Work order: Copy verbatim the block of lines in the entries below whose first line contains "Identify the click" and whose last line contains "technofan (328, 557)". Leave out all other lines.

Supplied entries:
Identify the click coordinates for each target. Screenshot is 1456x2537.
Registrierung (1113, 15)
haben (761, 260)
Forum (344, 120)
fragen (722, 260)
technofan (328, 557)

---

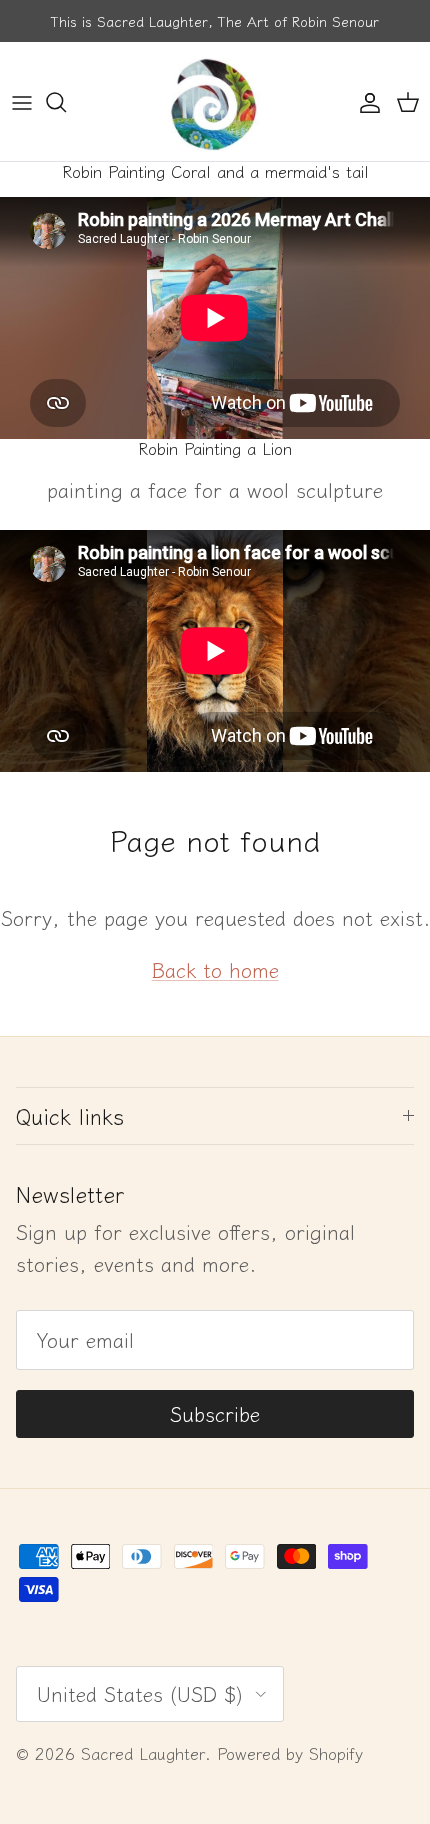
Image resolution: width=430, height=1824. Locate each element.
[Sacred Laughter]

Answer to this exercise:
Identify the click coordinates for each target. Screenshot is 1456x2537.
Registrierung (1113, 15)
haben (761, 260)
Forum (344, 120)
fragen (722, 260)
technofan (328, 557)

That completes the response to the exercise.